Cowan also could have had an extra few assists if Aaron Wiggins caught a couple passes inside (or made any three-pointers). But with only two giveaways on the night, he finished with a 2.5 assist-to-turnover ratio, much better than his 1.8, 1.6 and 1.6 figures the last three seasons.

It’s no secret that this is Cowan’s last go-around in College Park, and he’s grown into a dependable leader for his younger teammates.

“He’s an individual who just leads by example,” Morsell said. “When you go to him to ask him questions, he’ll let you know, but on a daily [basis], he’s just someone who [leads] by example. He comes in every day, he’s consistent. Throughout every game, he’s consistent, and he knows how to motivate you.”

3. Donta Scott and Serrel Smith Jr. were excellent off the bench

At the 14:04 mark of the first half, Maryland was locked in a 16-16 tie with Holy Cross when Turgeon subbed out four starters. The only starter that remained was Cowan, and he was joined by Darryl Morsell, Serrel Smith Jr., Donta Scott and Makhi Mitchell.

With four fresh bodies on the floor, Maryland went on a run.
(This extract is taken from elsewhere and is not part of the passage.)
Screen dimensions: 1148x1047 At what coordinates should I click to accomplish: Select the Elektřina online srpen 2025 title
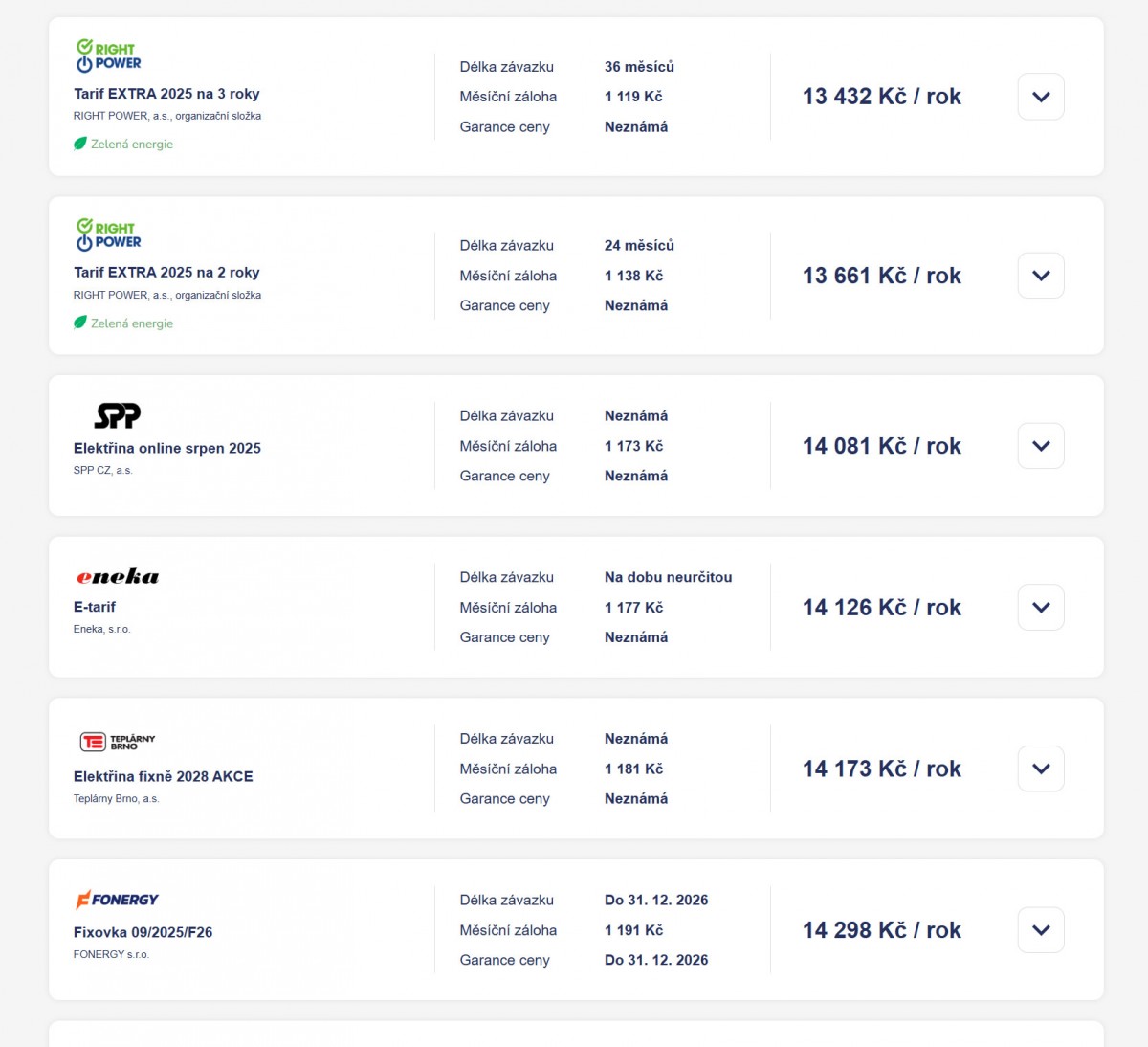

The Terps outscored the Crusaders 17-8 over the next six minutes of play, giving them a lead they’d never relinquish.

Morsell led the second unit both offensively and defensively, but he wasn’t the only one who took the game by storm. In his first college game, Scott was a firecracker, scoring nine points in 17 minutes while going 4-of-6 from the field, including an emphatic putback dunk.

“Donta, he’s just an animal, he’s just a different breed. So I always knew he was going to play good,” Smith said. “He’s always trying to help our team. If it’s a missed shot, he’s always going after it. If it’s a loose ball, he’s always diving for it. He just plays hard and [tries] to leave his heart out on the court.”

And on a night where the Terps struggled mightily from beyond the arc — as a team, they made just five of their 27 attempts — Serrel Smith Jr. was a bright spot. The sophomore shooting guard lived up to that billing on Tuesday, as he scored eight points thanks to a 2-of-3 night from three-point territory, providing an offensive spark exactly when needed.